> _PROVIDED MATERIAL_:
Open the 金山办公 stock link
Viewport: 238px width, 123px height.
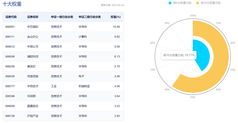pyautogui.click(x=33, y=37)
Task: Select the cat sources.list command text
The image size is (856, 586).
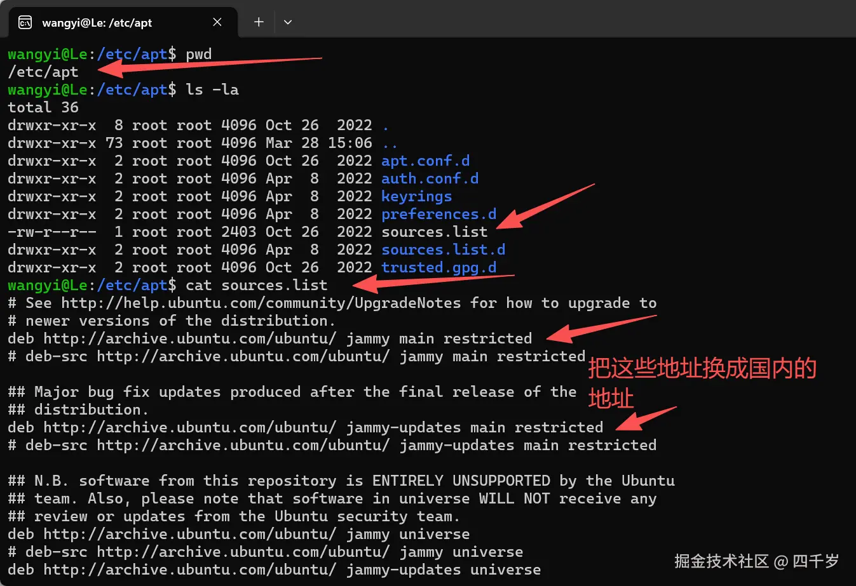Action: 254,285
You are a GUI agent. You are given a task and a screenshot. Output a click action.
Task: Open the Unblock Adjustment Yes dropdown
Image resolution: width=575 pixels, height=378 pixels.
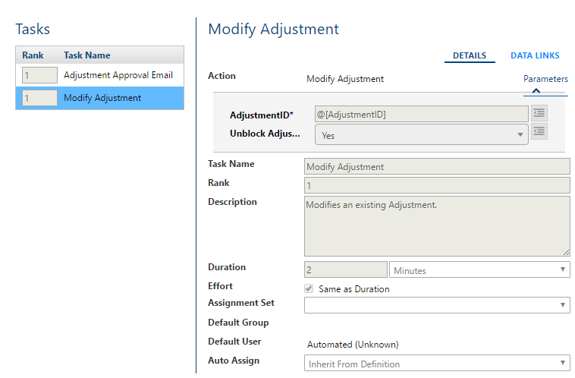click(x=421, y=135)
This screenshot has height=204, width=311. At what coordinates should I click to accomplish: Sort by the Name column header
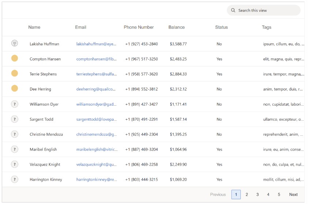tap(34, 27)
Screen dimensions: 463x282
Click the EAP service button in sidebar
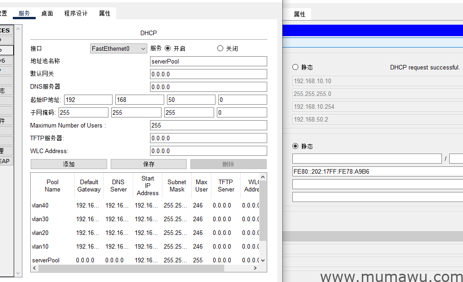[5, 161]
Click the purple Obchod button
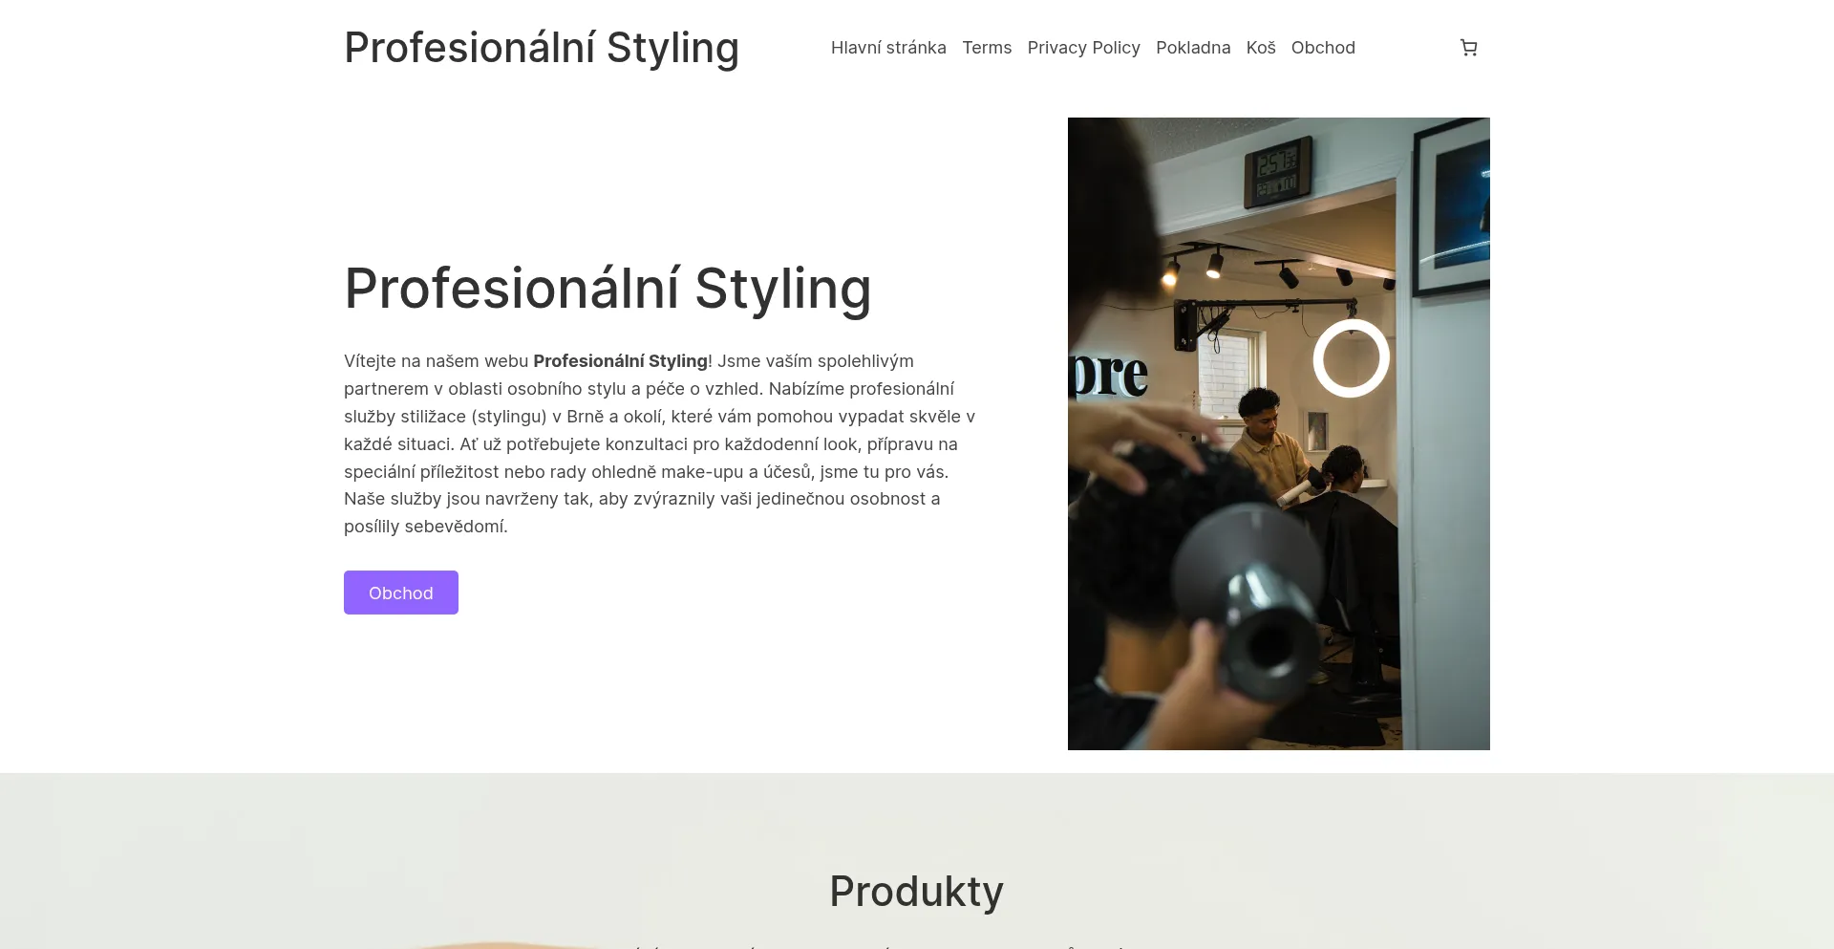1834x949 pixels. [x=401, y=593]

> _WORK REQUEST_: Pictures stay out of this copy; write out the entries above exactly.

> _SOLUTION TO THE PROBLEM_:
Open the 金山办公 stock link
Viewport: 238px width, 123px height.
pyautogui.click(x=33, y=37)
Task: Select the cat sources.list command text
The image size is (856, 586).
Action: 254,285
You are a GUI agent. You are given a task and a screenshot. Output a click action.
Task: Open the Unblock Adjustment Yes dropdown
Image resolution: width=575 pixels, height=378 pixels.
click(x=421, y=135)
This screenshot has height=204, width=311. At what coordinates should I click to accomplish: Sort by the Name column header
tap(34, 27)
Screen dimensions: 463x282
Click the EAP service button in sidebar
[5, 161]
Click the purple Obchod button
1834x949 pixels. [x=401, y=593]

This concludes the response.